**Условия заданий**:
a) Процитируйте фрагмент текста об обобществлении производства от слов «О характере обобществления» до слов «использованием средств производства.».
b) Продолжите текст об обобществлении производства, начав сразу после его последнего предложения.

О характере обобществления производства

          Как уже отмечалось, рабочие могут взять власть, а также собственность на средства производства в свои руки только сообща; при обособлении же отдельных трудовых коллективов в качестве собственников средств производства они тут же наплодят из своей среды богатых и бедных, эксплуататоров и эксплуатируемых. И тогда история пойдёт по второму кругу капиталистического рабства — вместе с созданием эксплуататорского государства, вместе с нерациональным, а ныне даже и угрожающим существованию человечества частным использованием средств производства.

          Рабочий класс должен взять в свои руки всю полноту распоряжения средствами производства в целом ещё и для того, чтобы наконец-то наладить рациональное распоряжение ими в интересах всего общества, а не какой-то отдельной его эгоистической части. Как мелкий хозяин с толком управляется на своём подворье, как крупный капиталист вполне рационально хозяйствует на своём предприятии, так и объединённый политически рабочий класс, несомненно, сможет с успехом управиться с народным хозяйством в целом. Относительно возможности этого управления многие люди сегодня испытывают определённые сомнения. Иные теоретики договорились даже до того, что вообще отрицают возможность удовлетворения общественных потребностей в рамках плановой экономики. Они утверждают, что удовлетворить эти потребности может только рыночная стихия — централизованно не регулируемое подстраивание предложения под спрос. Но разве это не нелепость?

          Ведь господства такого подстраивания нет в экономике ни одной страны мира — ибо тем или иным образом центральные органы всегда и везде регулируют свои экономики, не давая рыночному разгулу довести хозяйство до кризиса. В самом деле: неужели то, что делается стихийно и с немалыми издержками, люди не смогут делать осознанно, избавляясь от издержек? Странами Запада на пути ограничения и регулирования рынка уже достигнуты немалые успехи — мы имеем в виду прежде всего систему маркетинга, систему изучения спроса и управления им, а главное — контроль над денежной системой, антимонопольное и экологическое законодательства, а также всевозможные программы развития или подавления отдельных субъектов экономики типа американской программы "ЭСОП", типа программ поддержки фермерства и малого предпринимательства, типа всевозможных налоговых и таможенных льгот и прессингов и т.д.

          Отечественные же противники плановости критикуют последнюю с совершенно неверных позиций. Они берут за единственный образец нашу нынешнюю "плановость", которая, не будучи научной, плановостью как таковой вовсе и не является. Наши критики плановости почему-то исходят из якобы обязательных жёсткости плана и детальной, мелочной его регламентации, считая данные бюрократические извращения сущностными характеристиками плановости вообще. Но сие является серьёзным их заблуждением. Наука давно уже доказала, что наибольшую устойчивость имеют системы именно с определёнными допусками, степенями свободы, резервными, дублирующими органами. Нормальное, настоящее планирование, естественно, также должно быть гибким, допускающим определённое корректирование в соответствии с изменяющимся спросом, в особенности, например, в области лёгкой промышленности. Для индустрии же планирование должно быть, конечно, гораздо жёстче уже в силу самого, если можно так выразиться, "высокоинерционного" характера её отраслей, не контактирующих непосредственно с переменчивым массовым спросом. Для оперативности вообще необходимо предусматривать всевозможные резервы и фонды. Естественно, надо искать и разумное сочетание самостоятельности в выполнении намеченных сообща планов с обязательным — по большому, конечно, счёту, обязательным — характером этих планов. При господстве рабочих "вверху" и "внизу" все эти сложности планирования будут вполне преодолимы; при этом ни верхи не будут подминать низы, ни наоборот — поскольку везде окажутся одни люди, одни интересы. Это ныне верхи подминают низы, а низы показывают фигу верхам. Потому что верхи бюрократизированы, оторваны от низов.

**Исходный фрагмент**:
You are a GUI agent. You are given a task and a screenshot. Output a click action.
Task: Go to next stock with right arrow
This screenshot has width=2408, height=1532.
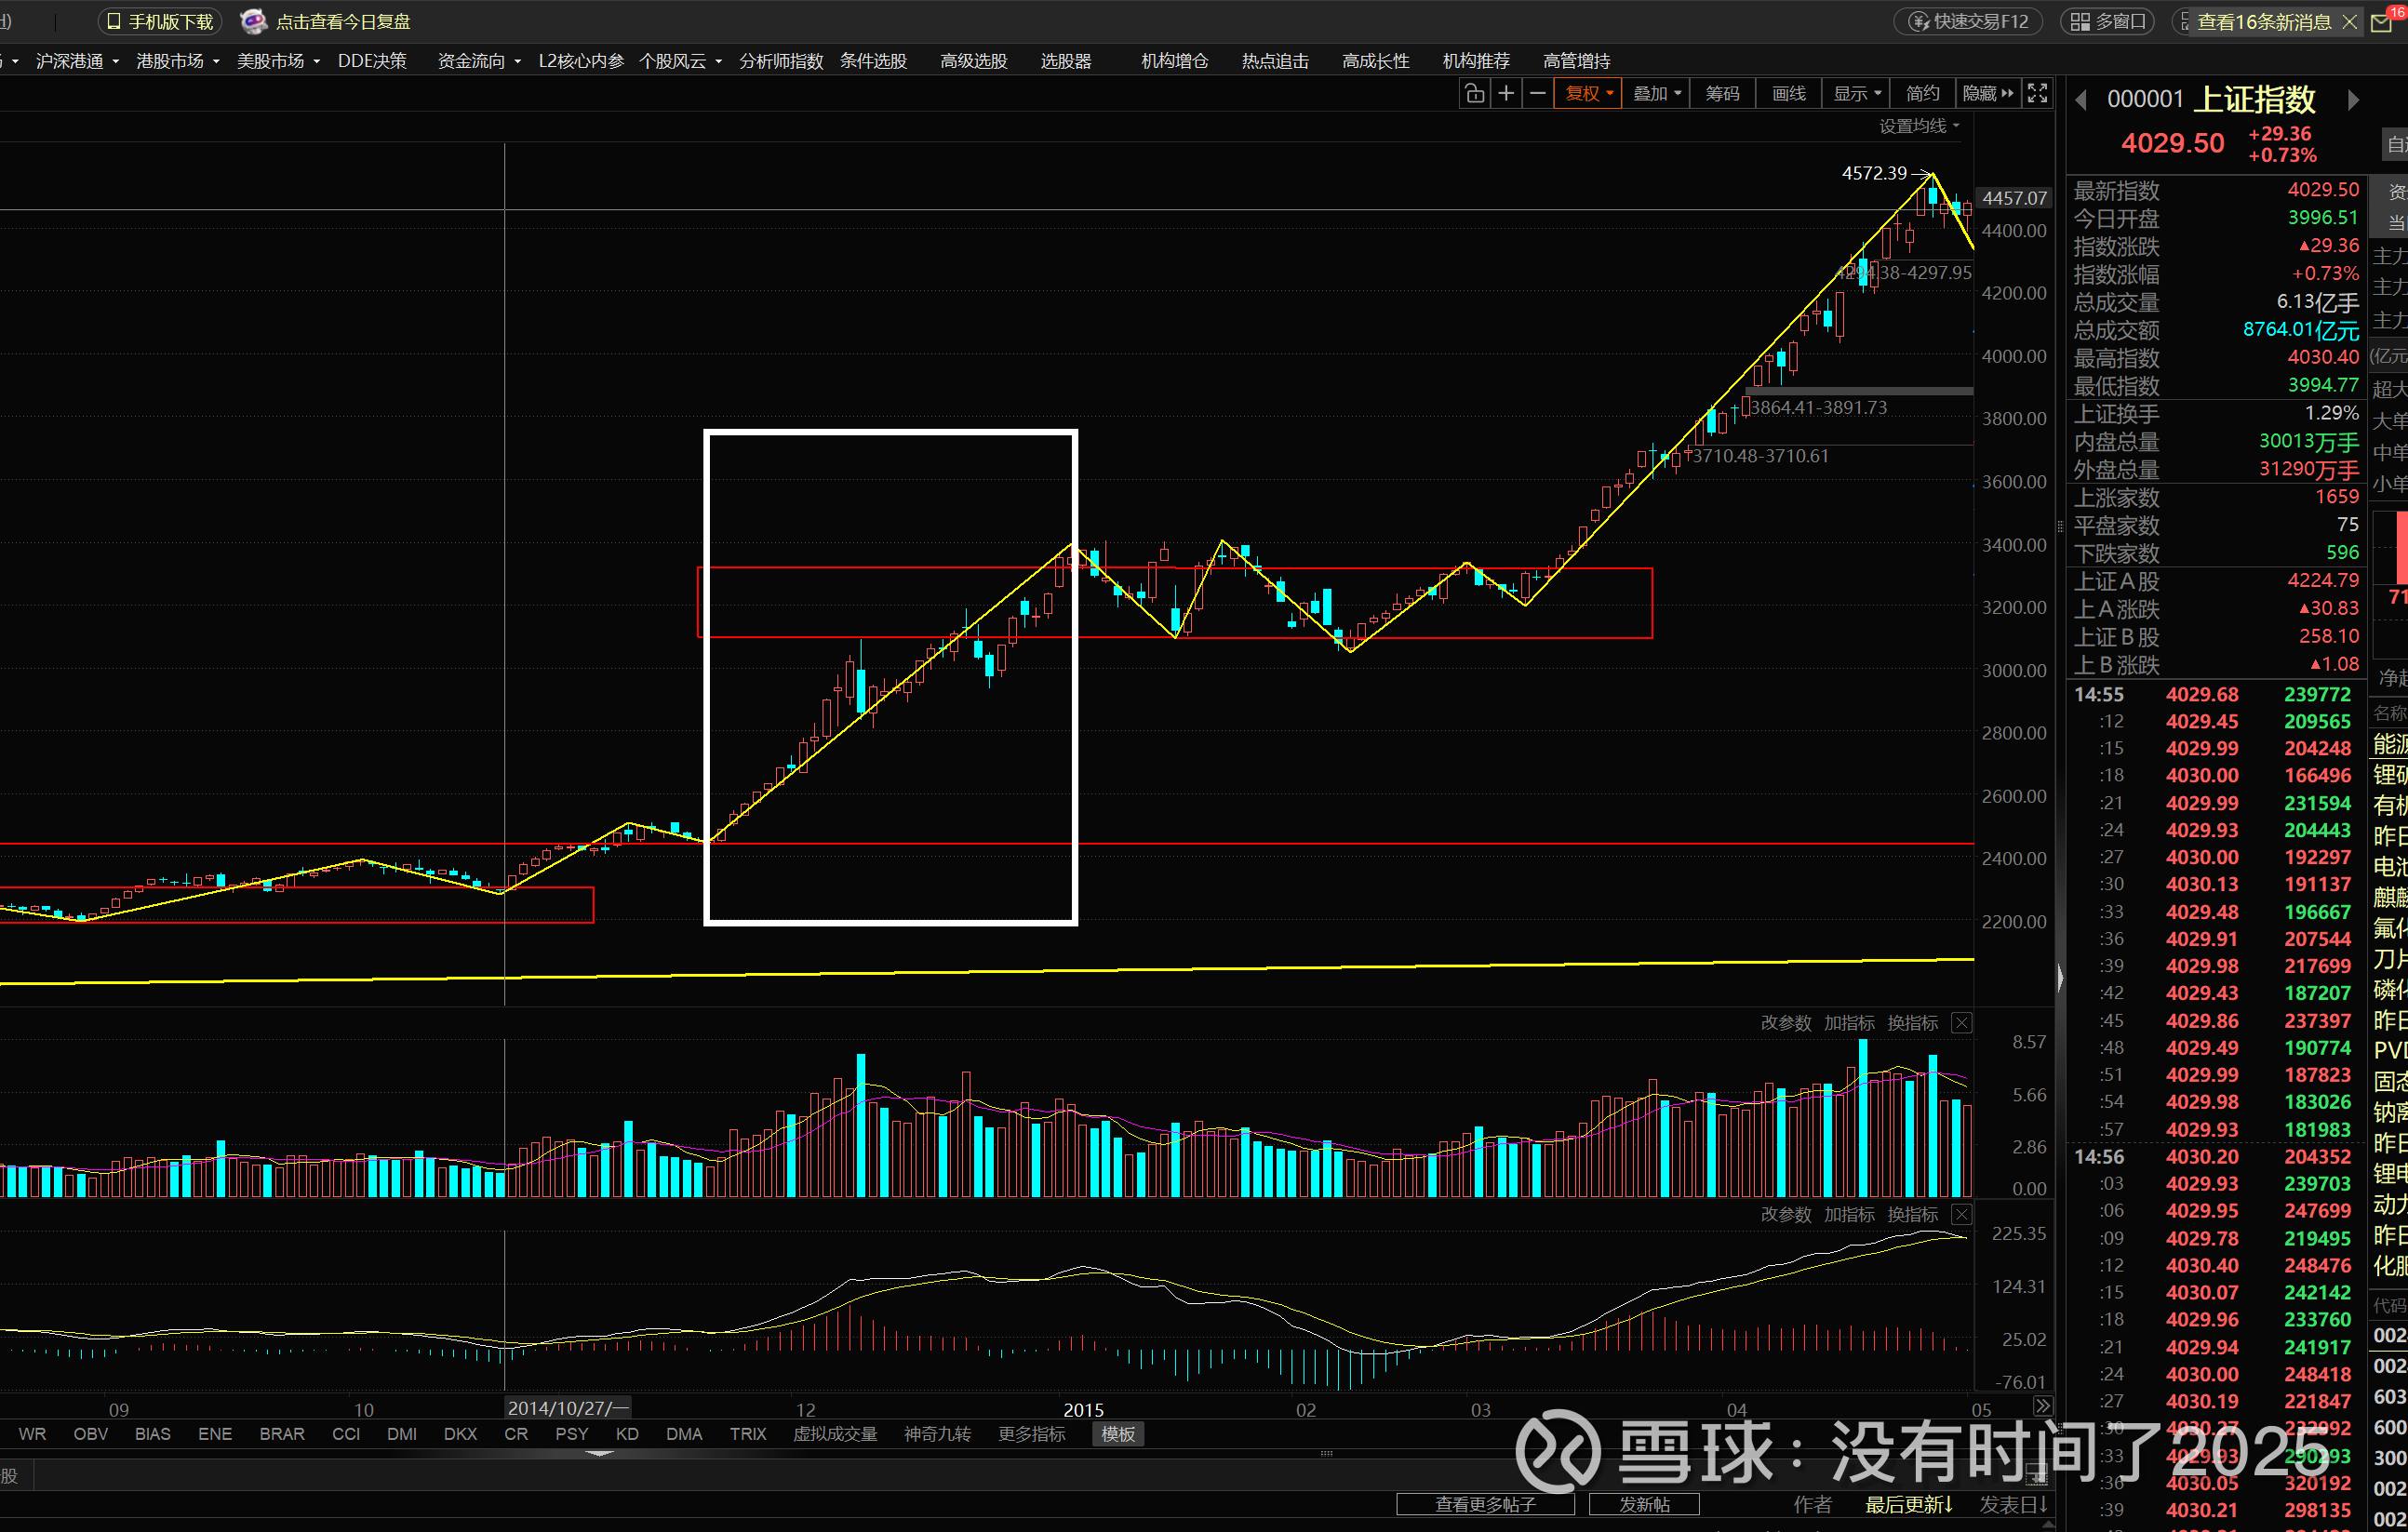[x=2353, y=100]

**Ответы к заданиям**:
a)
О характере обобществления производства

          Как уже отмечалось, рабочие могут взять власть, а также собственность на средства производства в свои руки только сообща; при обособлении же отдельных трудовых коллективов в качестве собственников средств производства они тут же наплодят из своей среды богатых и бедных, эксплуататоров и эксплуатируемых. И тогда история пойдёт по второму кругу капиталистического рабства — вместе с созданием эксплуататорского государства, вместе с нерациональным, а ныне даже и угрожающим существованию человечества частным использованием средств производства.

b)
          Сегодняшние же наши горе-теоретики предлагают, напротив, неограниченное господство низов, трудовых коллективов, абсолютную самостоятельность их с полным уничтожением верхов, управления вообще, безотносительно к тому, в чьих оно находится руках. Бюрократическое управление, конечно, лучше уничтожить. Лучше никакого управления, чем бюрократическое. (В самых последних номерах журнала "Марксист" его редакция пришла уже к менее эмоциональным и, соответственно, более взвешенным оценкам роли бюрократии и её управления в нашем обществе. Бюрократическое управление было оценено редакцией уже как наилучшее из объективно возможных для нашего нынешнего политически отсталого общества. — Сост.)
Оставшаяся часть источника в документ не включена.